R2R22R1 R_2\leftarrow R_2-2R_1

gives

[123000011]. \begin{bmatrix} 1&2&3\\ 0&0&0\\ 0&1&1 \end{bmatrix}.

Swap rows 22 and 33:

[123011000]. \begin{bmatrix} 1&2&3\\ 0&1&1\\ 0&0&0 \end{bmatrix}.

There are two nonzero rows. The rank is 22.

8.22 Common Mistakes

The most common errors in row operations are mechanical.

ErrorCorrection
Scaling by zeroRow scaling requires a nonzero scalar
Changing only part of a rowApply the operation to every entry in the row
Changing the right-hand side incorrectlyRow operations apply to the whole augmented row
Replacing both rows at once using old and new values inconsistentlyPerform one row replacement at a time
Swapping columns instead of rowsColumn operations change a different structure
Forgetting reversibilityEach row operation must have an inverse

Careful notation prevents most errors.

8.23 Notation for Row Reduction

A sequence of row operations is often written using arrows:

[125314]R2R23R1[1250711]. \left[ \begin{array}{cc|c} 1&2&5\\ 3&-1&4 \end{array} \right] \overset{R_2\leftarrow R_2-3R_1}{\longrightarrow} \left[ \begin{array}{cc|c} 1&2&5\\ 0&-7&-11 \end{array} \right].

For longer reductions, operations may be listed at the side.
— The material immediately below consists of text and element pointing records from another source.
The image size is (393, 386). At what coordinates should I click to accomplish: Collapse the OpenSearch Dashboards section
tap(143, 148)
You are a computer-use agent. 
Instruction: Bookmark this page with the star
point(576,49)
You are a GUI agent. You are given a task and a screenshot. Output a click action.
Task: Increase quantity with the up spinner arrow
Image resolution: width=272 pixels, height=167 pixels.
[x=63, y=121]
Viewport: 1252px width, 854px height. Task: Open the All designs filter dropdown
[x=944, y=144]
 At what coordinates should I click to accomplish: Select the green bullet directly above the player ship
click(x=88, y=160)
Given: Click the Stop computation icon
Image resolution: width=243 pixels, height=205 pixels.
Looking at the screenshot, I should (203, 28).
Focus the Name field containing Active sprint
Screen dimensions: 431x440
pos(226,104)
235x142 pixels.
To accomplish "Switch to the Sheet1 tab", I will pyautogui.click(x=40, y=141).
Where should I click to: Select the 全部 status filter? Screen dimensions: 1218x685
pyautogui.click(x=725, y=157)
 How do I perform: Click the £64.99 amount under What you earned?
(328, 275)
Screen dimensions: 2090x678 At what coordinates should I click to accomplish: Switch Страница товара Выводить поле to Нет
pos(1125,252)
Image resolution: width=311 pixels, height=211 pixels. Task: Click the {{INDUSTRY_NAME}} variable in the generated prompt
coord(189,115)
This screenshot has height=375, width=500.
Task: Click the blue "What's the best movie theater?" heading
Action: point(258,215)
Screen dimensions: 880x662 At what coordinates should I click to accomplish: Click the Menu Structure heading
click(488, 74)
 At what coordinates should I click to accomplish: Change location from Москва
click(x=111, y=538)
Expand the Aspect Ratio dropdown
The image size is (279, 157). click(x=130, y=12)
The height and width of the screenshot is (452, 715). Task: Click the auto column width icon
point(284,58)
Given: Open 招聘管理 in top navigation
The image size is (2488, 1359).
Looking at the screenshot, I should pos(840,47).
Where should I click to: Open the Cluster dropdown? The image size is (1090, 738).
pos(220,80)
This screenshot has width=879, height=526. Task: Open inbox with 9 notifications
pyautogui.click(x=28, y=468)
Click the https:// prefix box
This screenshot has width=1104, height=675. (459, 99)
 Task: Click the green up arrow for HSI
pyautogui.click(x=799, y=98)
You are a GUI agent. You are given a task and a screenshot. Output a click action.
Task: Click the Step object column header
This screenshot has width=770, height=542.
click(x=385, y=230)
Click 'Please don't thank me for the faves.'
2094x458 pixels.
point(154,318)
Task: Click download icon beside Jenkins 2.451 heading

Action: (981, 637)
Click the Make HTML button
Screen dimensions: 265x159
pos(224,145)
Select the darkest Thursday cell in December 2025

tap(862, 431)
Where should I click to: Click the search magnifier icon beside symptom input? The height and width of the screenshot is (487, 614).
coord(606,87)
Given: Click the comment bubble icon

The important point is that each step must be an elementary row operation.

8.24 Summary

Elementary row operations are the permitted moves for row reduction.

They are:

OperationFormula
Row interchangeRiRjR_i\leftrightarrow R_j
Row scalingRicRi, c0R_i\leftarrow cR_i,\ c\ne 0
Row replacementRiRi+cRjR_i\leftarrow R_i+cR_j

They preserve solution sets of augmented systems because each operation is reversible. They produce row equivalent matrices. They are used to create echelon form, reduced row echelon form, pivots, and zeros in controlled positions.

Elementary row operations are therefore the practical mechanism behind solving linear systems and the theoretical mechanism behind rank, row equivalence, and invertibility.